Mauritian Ananda Devi tells the women’s millennium “Fardo”

The new book from the pen by Mauritian novelist Ananda Devi is not a novel, but an original written exercise published in co-edition with the Musée des Confluences in Lyon. Inspired by the author’s encounter with the mummy of a Peruvian, pre – Columbian woman who lived three thousand years ago, Fardo is a text halfway between anthropology, history and reflection on art and writing. The original in its form nonetheless revives this book the haunted themes of Ananda Devi’s work, ranging from the state of women to social violence, including speaking out of those who have no right to words. “Writing Path” paints the portrait of this prolific and feminist author who has made literature his tool for exploring the continents of suffering.

My writing path …

“Ananda Devi is Maurice’s voice,” wrote Jean-Marie Le Clézio, Nobel Prize in Literature. The author of 18 fictional texts and 5 collections of poems, the novelist is one of the greatest French-speaking authors. Since Solstices, her first collection of short stories, which she published in her teens forty years ago, Devi has established herself and brought the subdued voices of women, the excluded, and other crepuscular beings deprived of speech into the world. Mauritius Patriarchal Society, where she grew up.

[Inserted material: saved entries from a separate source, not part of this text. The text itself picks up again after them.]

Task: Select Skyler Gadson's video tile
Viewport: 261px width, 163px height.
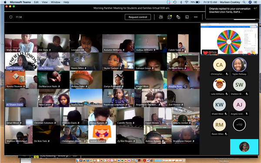Action: click(x=118, y=62)
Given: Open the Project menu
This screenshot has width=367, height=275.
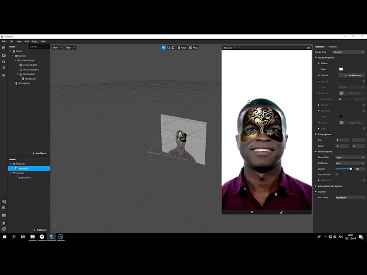Looking at the screenshot, I should 35,41.
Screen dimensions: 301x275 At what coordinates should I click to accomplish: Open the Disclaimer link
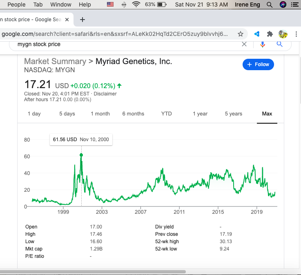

Ananda Devi’s books also tell about India, where her ancestors come from. Revised Indian legends and epics now provide the stories that the novelist hears. In The Veil of Draupadi, the novel that made her famous in 1993, she has the character of a woman who is forced to go on fire in hopes of having her sick child prayed for. In Eve de ses décombres, a novel crowned with the five continents of the Francophonie Prize, Mauritian leads his readers into the excluded and marginalized, deprived horizon.

What does the context in my work …

An anthropologist by education and a feminist by belief, Ananda Devi is undoubtedly the best exegete in her own work, with Toni Morrison being the main inspiration. For a long time, Mauritian kept a photo of the African-American novelist on his desk in hopes of soaking up her rhythmic and harsh prose. She has often been successful, although Ananda Devi readily admits to being attacked by doubt and fear.

For any writer, an energy that falls …

An Unjustified Fear, as evidenced by Fardo, is the last title from this talented writer. Halfway between history and reflection, Fardo is inspired by the hieratic figure of a pre-Columbian woman whose path Devi crossed in the bend in the corridors of a large museum in Lyon, where the mummy of this Yschma weaver is preserved. . Holding spiders in one hand and seabird feathers in the other, wrapped in her textile protection called “fardo” with an “o”, this woman landed for millennia to the author, who sees her ancestor of the heroines in her novels bent under the social burden. Unique storyteller, the Mauritian Ananda Devi weaves with the remnants of life timeless stories and sometimes gives a glimpse behind “fardo” a feather flicker on which so many promises of happiness must be built.